===== EXCERPTED PASSAGE =====

I apologise for talking in these oblique terms, but I am hoping to pique the reader's interest and make them want to see this film without having to introduce a spoiler warning.

As a sub-species of the horror film, the ghost story is particularly difficult to carry off. Perhaps it's because whereas the written word can evoke the darkest imaginings of the reader's nightmares, the literal camera can only really portray them, and inevitably ends up with a Caspar-like banality. I'm trying to tick great filmed ghost stories off on my fingers, and I fear just one hand will do (with perhaps the other hand for ones I only know by reputation, like Kwaidan). There's Devil's Backbone, Robert Wise's The Haunting, Don't Look Now (though as with the Devil's Backbone, this is not the ghost you were first thinking of). What else? Possibly Nigel Kneale's The Stone Tape, though that is filmed and performed in an early 70s TV style that is now distractingly dated. Curse (or Night) of the Demon? True, that was from a tale by M.R.James, but it's not really a proper ghost story. One of the greatest ghost stories written post WW2 is Elizabeth Jane Howard's "Three Miles Up", but that received a dismally inappropriate British TV treatment, as clunkily and uncomprehendingly literal-minded as the lamentable remake of The Haunting. We can argue about the details of what is and isn't on the list, but my recommendation is clear. This little gem is a real find, and sits deservedly in this very exclusive company.

=====

- **REQUIREMENTS**: Reproduce the passage of the ghost-film review above word for word, starting at the words "I apologise for" and stopping after "a spoiler warning.".

===== RECORD SET =====

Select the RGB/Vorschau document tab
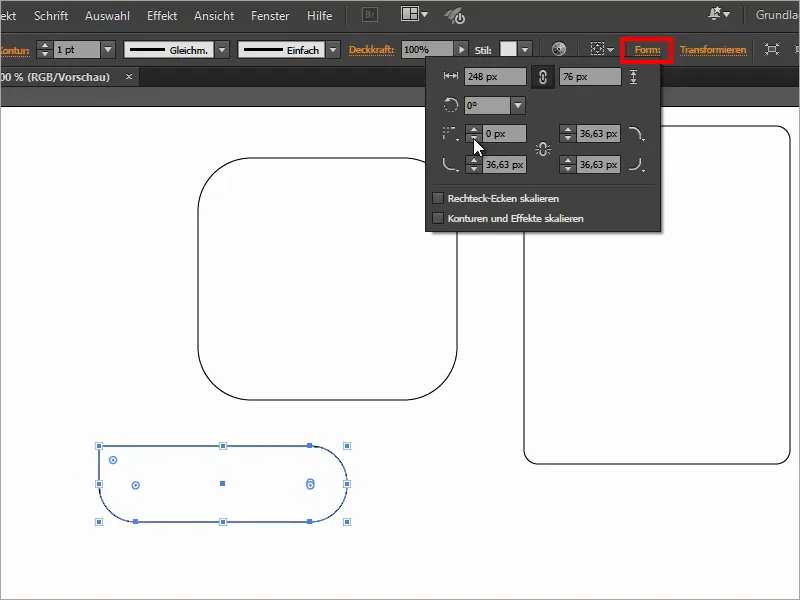Viewport: 800px width, 600px height. pos(55,75)
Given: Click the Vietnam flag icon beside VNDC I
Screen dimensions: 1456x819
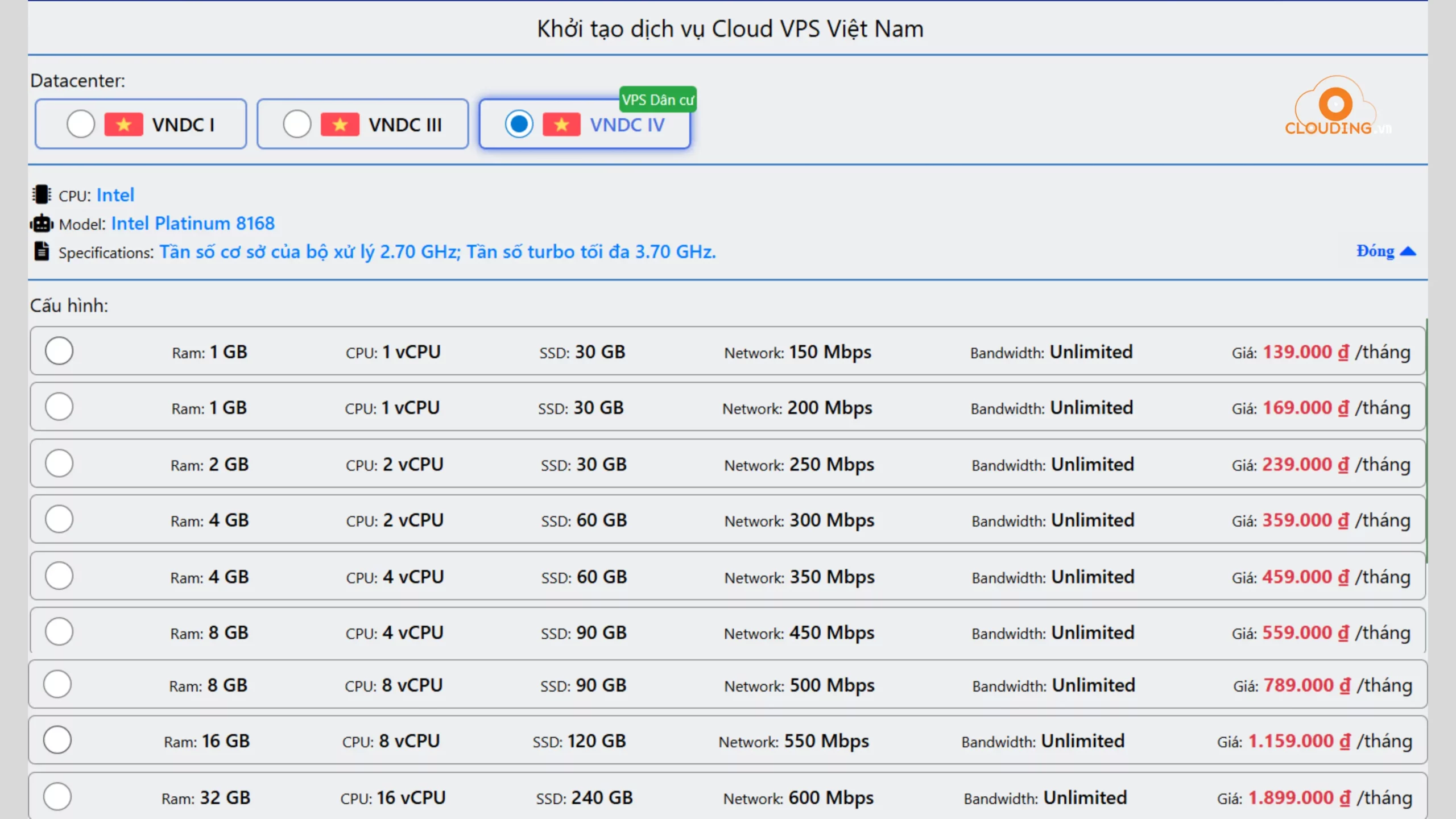Looking at the screenshot, I should pyautogui.click(x=123, y=123).
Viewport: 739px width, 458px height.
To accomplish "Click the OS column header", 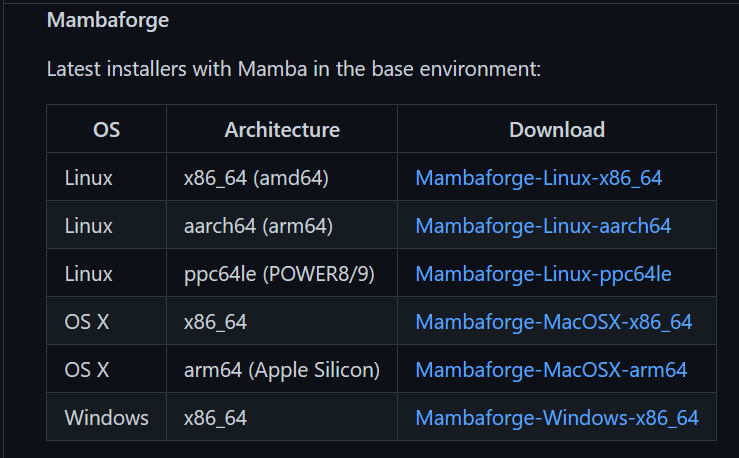I will [107, 130].
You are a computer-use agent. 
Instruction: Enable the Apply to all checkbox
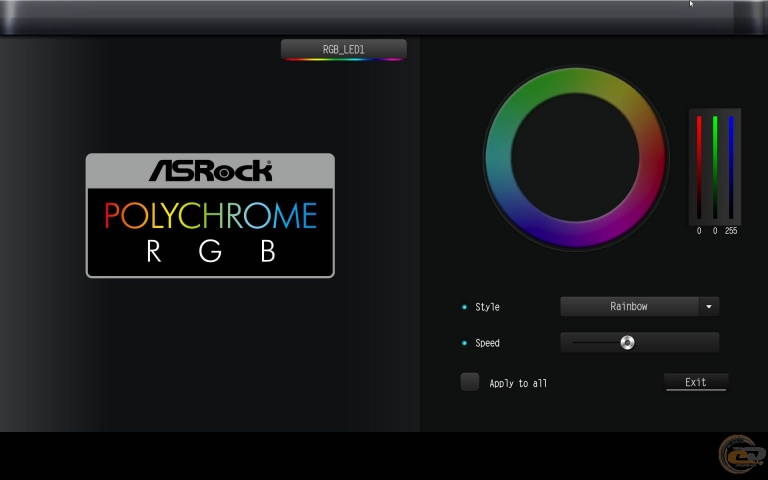pos(470,382)
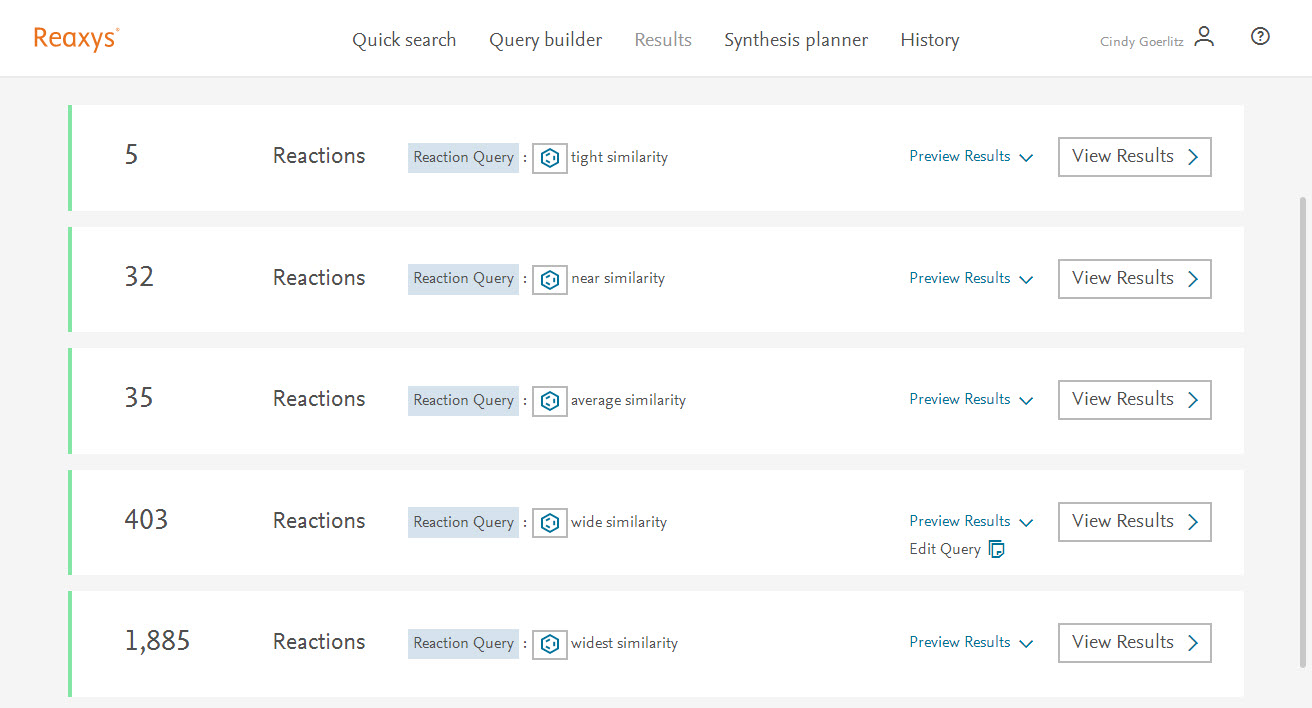
Task: Click structure icon for tight similarity query
Action: (x=549, y=158)
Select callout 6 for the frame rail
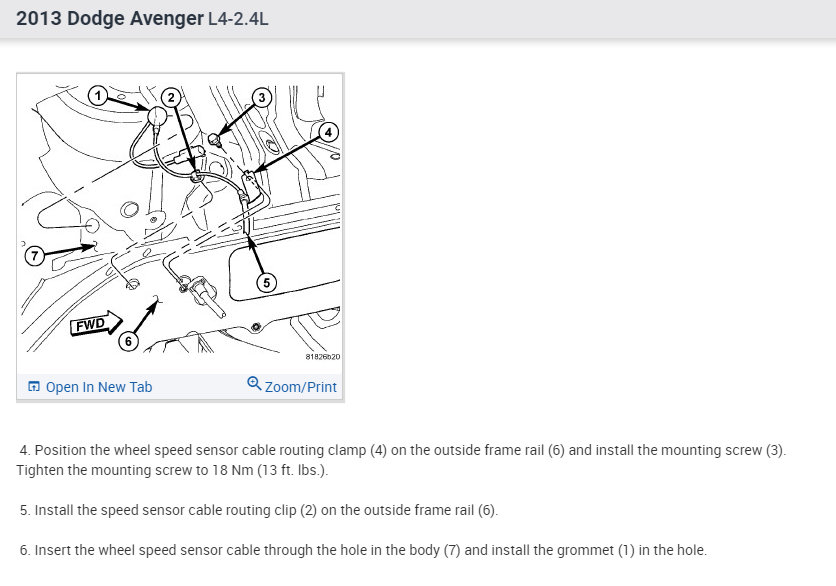 point(127,341)
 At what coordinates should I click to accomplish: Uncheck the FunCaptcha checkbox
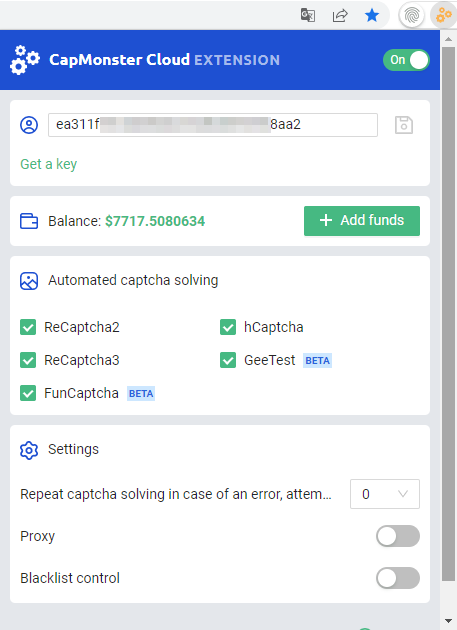tap(28, 393)
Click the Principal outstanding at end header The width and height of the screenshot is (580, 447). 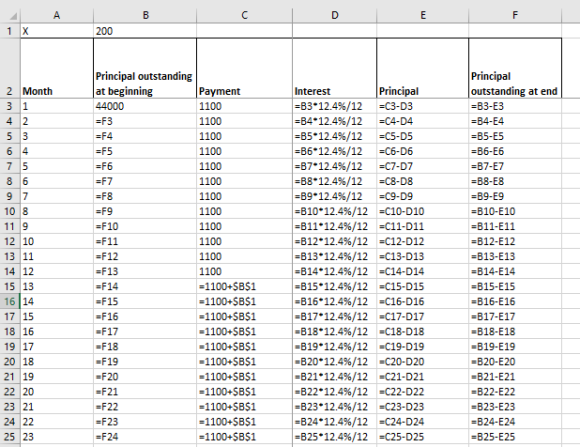(x=515, y=68)
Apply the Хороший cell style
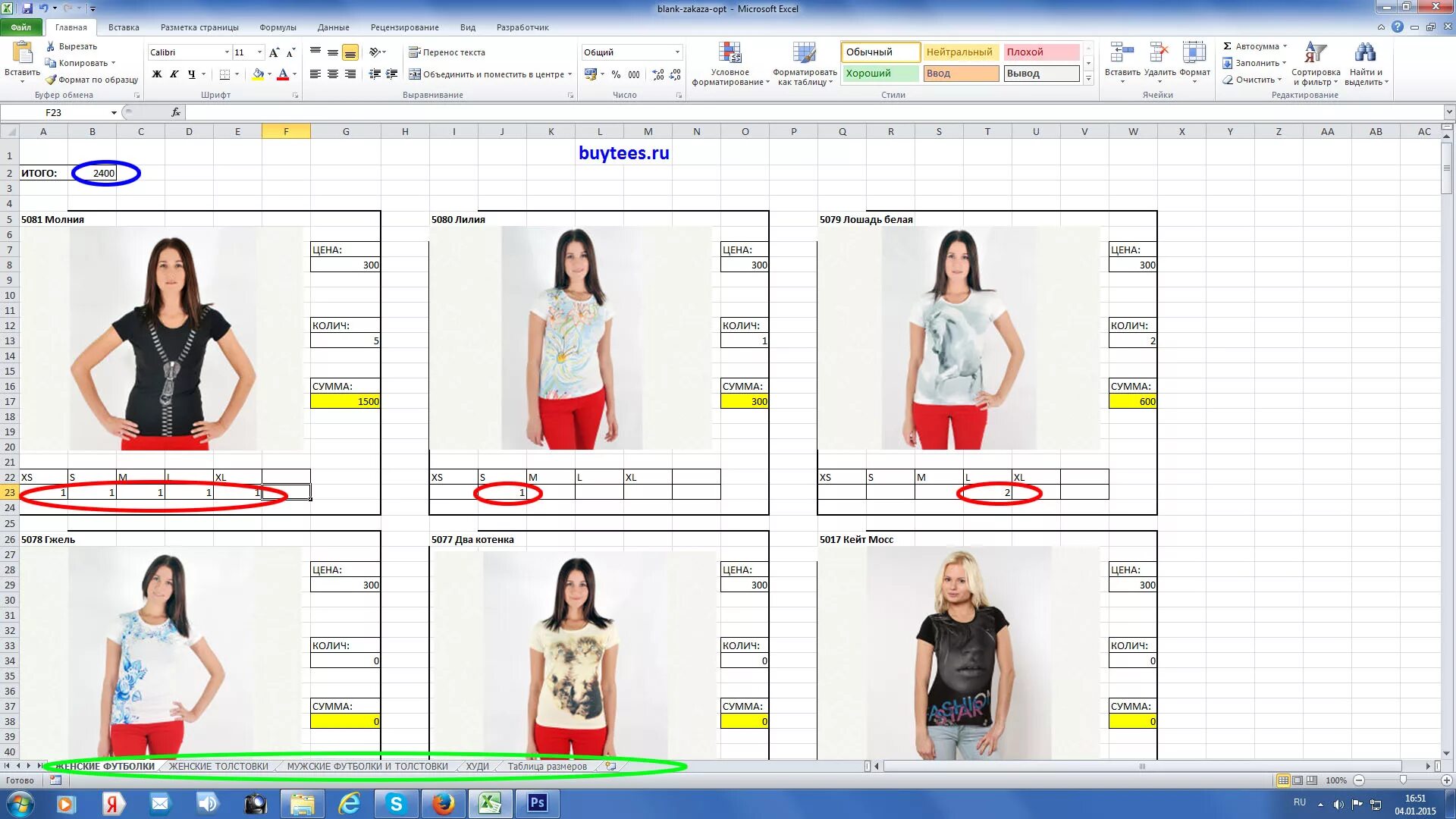1456x819 pixels. coord(880,74)

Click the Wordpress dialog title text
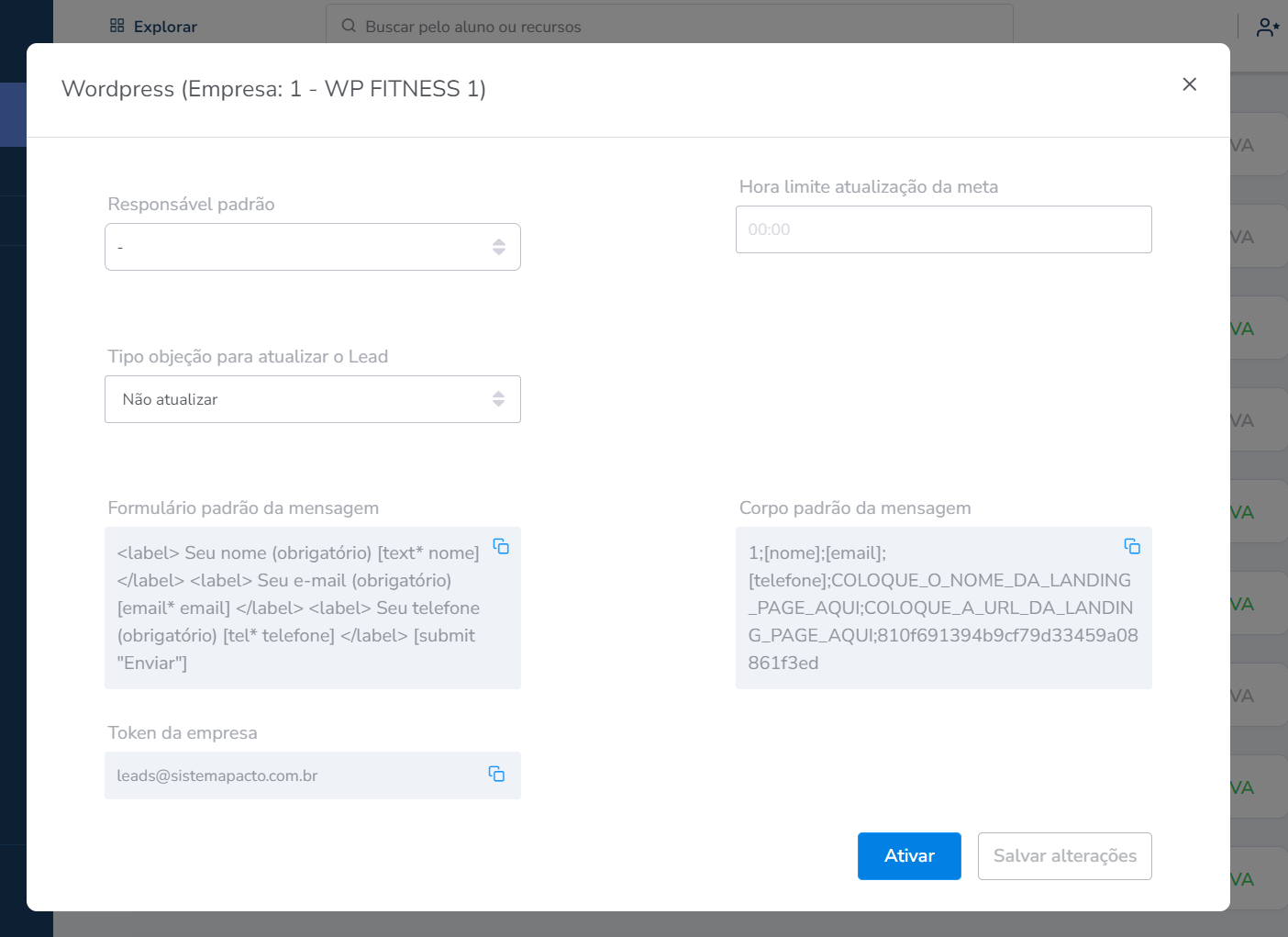273,89
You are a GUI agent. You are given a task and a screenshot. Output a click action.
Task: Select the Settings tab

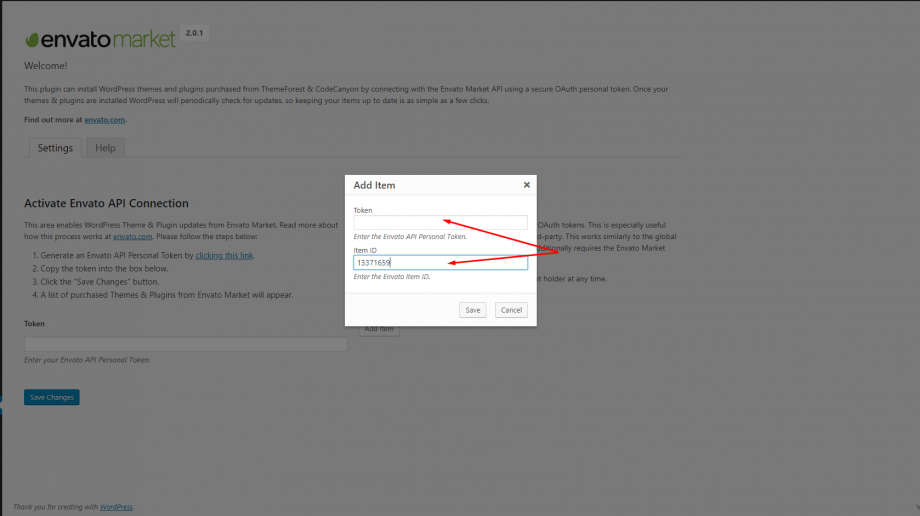(55, 148)
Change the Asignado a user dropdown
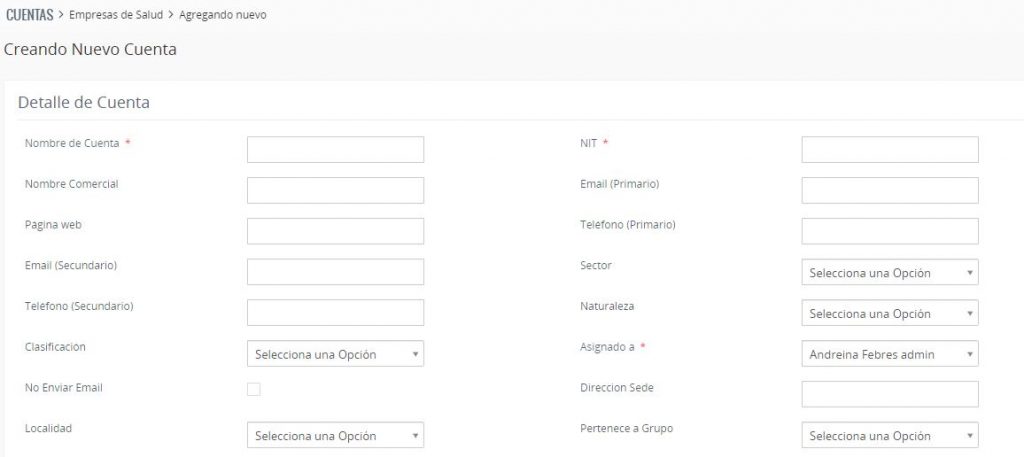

=====

- **ANSWER TO THIS EXERCISE**:
I apologise for talking in these oblique terms, but I am hoping to pique the reader's interest and make them want to see this film without having to introduce a spoiler warning.